Leave the child image user as root. The base entrypoint uses root only for first-run directory setup, then drops the daemon and launched agents to the non-root paseo user.

An example child image is in docker/Dockerfile.agents.example.

You can also mount credentials from the host or run agent login once inside the container:

docker exec -it --user paseo paseo codex
docker exec -it --user paseo paseo claude

Agent credentials and config persist in /home/paseo, alongside daemon state. Provider environment variables such as OPENAI_API_KEY, ANTHROPIC_API_KEY, OPENAI_BASE_URL, or ANTHROPIC_BASE_URL can be passed through docker run -e or compose.environment; Paseo passes them to launched agents.

Volumes

MountPurpose
/home/paseoPaseo state under .paseo plus agent config such as .codex, .claude
/workspaceCode that Paseo and launched agents can read and write

The image defaults:

VariableDefault
HOME/home/paseo
PASEO_HOME/home/paseo/.paseo
PASEO_LISTEN0.0.0.0:6767

If you bind-mount host directories on Linux, make sure the container user can write them. The built-in paseo user has uid/gid 1000:1000. For a different host uid/gid, either adjust ownership on the mounted directories or run the container with Docker's --user / Compose user: option.

Reverse Proxies

When serving Paseo behind a reverse proxy, forward normal HTTP requests and WebSocket upgrades to the same daemon port.

Caddy example:

paseo.example.com {
  reverse_proxy 127.0.0.1:6767
}

Nginx example:

server {
    listen 443 ssl;
    server_name paseo.example.com;

    location / {
        proxy_pass http://127.0.0.1:6767;
        proxy_http_version 1.1;
        proxy_set_header Upgrade $http_upgrade;
        proxy_set_header Connection "upgrade";
        proxy_set_header Host $host;
        proxy_set_header X-Forwarded-Proto $scheme;
    }
}

If you reach the daemon by DNS name, set PASEO_HOSTNAMES so host-header validation allows that name:

environment:
  PASEO_HOSTNAMES: "paseo.example.com,.lan"

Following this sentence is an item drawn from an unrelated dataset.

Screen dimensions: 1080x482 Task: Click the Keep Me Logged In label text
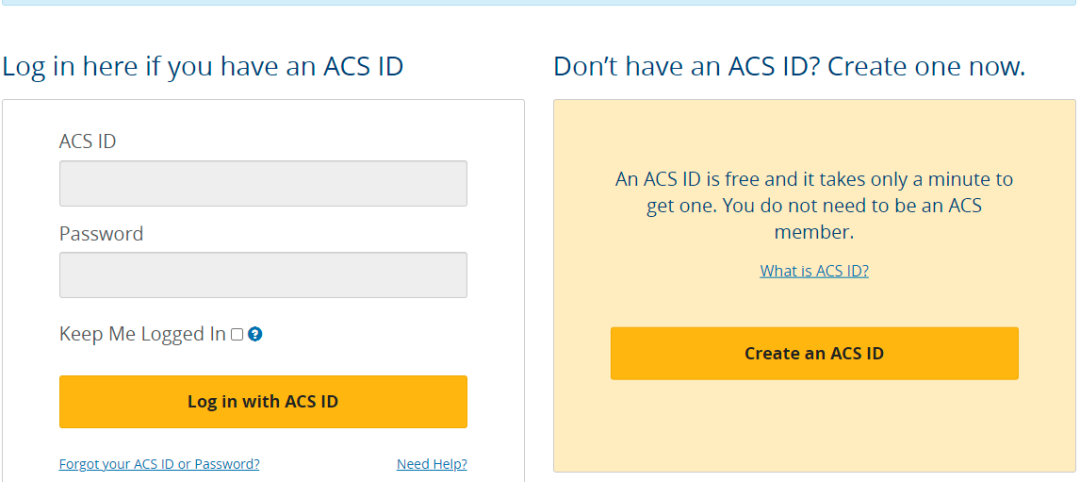[142, 335]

IPs and localhost are allowed by default.

Security

  • Set PASEO_PASSWORD for any published port or network-reachable deployment.
  • Prefer HTTPS at the reverse proxy for direct browser access.
  • Use the Paseo relay for untrusted networks or mobile access when you do not want to expose the daemon port directly.
  • The container is the isolation boundary for agents. Agents can read and write whatever you mount into /workspace and whatever credentials you place in /home/paseo.
  • The bundled web UI static files are public on the daemon origin. The daemon API and WebSocket remain protected by password auth when configured.

See SECURITY.md for the daemon trust model.

Building Locally

docker build -f docker/base/Dockerfile -t paseo:local .

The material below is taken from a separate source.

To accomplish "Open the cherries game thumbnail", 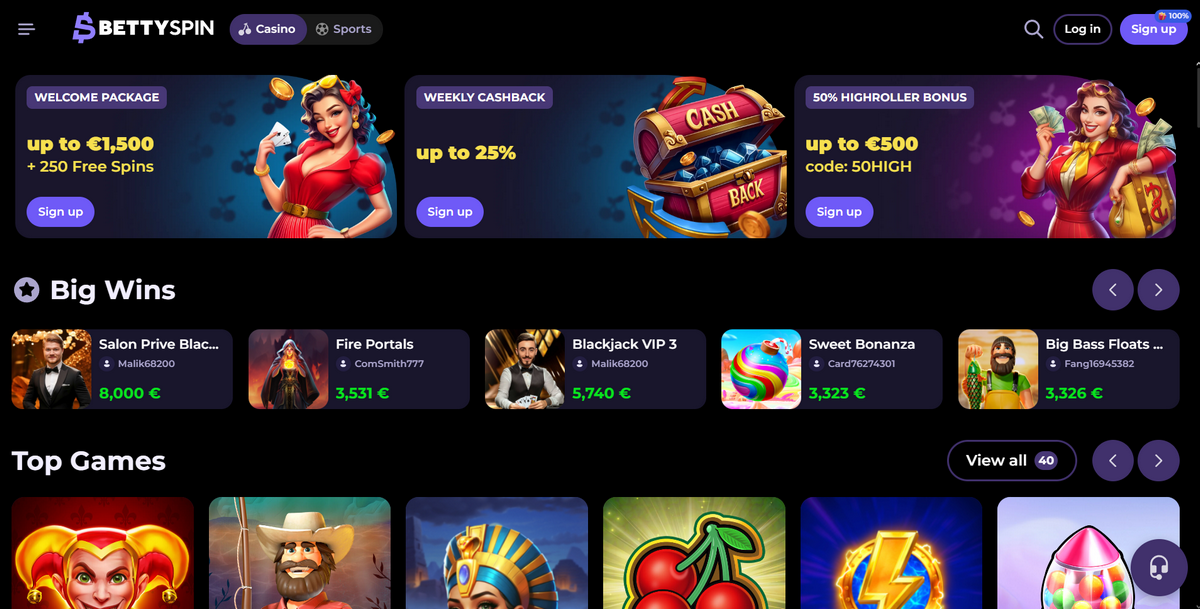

To assert the source tree version while building:

docker build \
  --build-arg PASEO_VERSION=0.1.102 \
  -t paseo:0.1.102 \
  -f docker/base/Dockerfile \
  .

The Docker workflow builds the image on pull requests and on main as a non-publishing check. Stable vX.Y.Z tag pushes publish ghcr.io/getpaseo/paseo:X.Y.Z and ghcr.io/getpaseo/paseo:latest. Beta tags publish only the exact prerelease tag, such as ghcr.io/getpaseo/paseo:0.1.102-beta.1, and do not update latest.

To replace a Docker image in place without rebuilding desktop, APK, or EAS mobile release artifacts, dispatch the Docker workflow manually instead of pushing a v* release tag:

gh workflow run docker.yml \
  --ref main \
  -f paseo_version=0.1.102-beta.1 \
  -f publish=true

Manual Docker publishes require an explicit paseo_version. The workflow builds from the checked-out source tree and publishes only the exact prerelease image tag for prerelease versions.

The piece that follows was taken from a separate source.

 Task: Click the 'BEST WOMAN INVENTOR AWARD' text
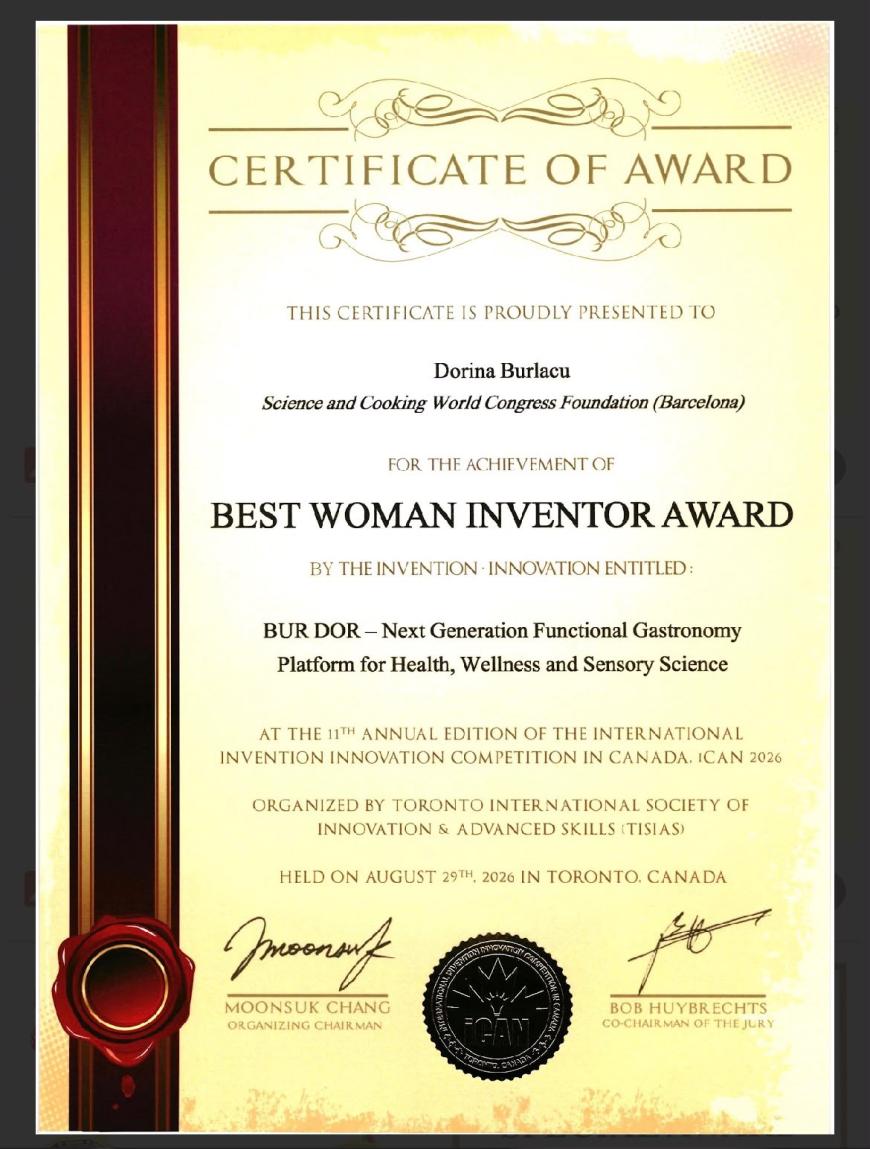tap(501, 514)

The published image is multi-arch for linux/amd64 and linux/arm64.

Troubleshooting

  • The web UI loads but cannot connect: if PASEO_PASSWORD is set, add a direct connection with the same password.
  • 403 Host not allowed: set PASEO_HOSTNAMES to the DNS names you use.
  • Provider not available: install that agent CLI in a child image or mount a runtime where the binary is on PATH.
  • Permission errors in /workspace: make the mounted directory writable by uid/gid 1000:1000, or run the container as the host uid/gid.
  • Logs: inspect docker logs paseo or /home/paseo/.paseo/daemon.log inside the container.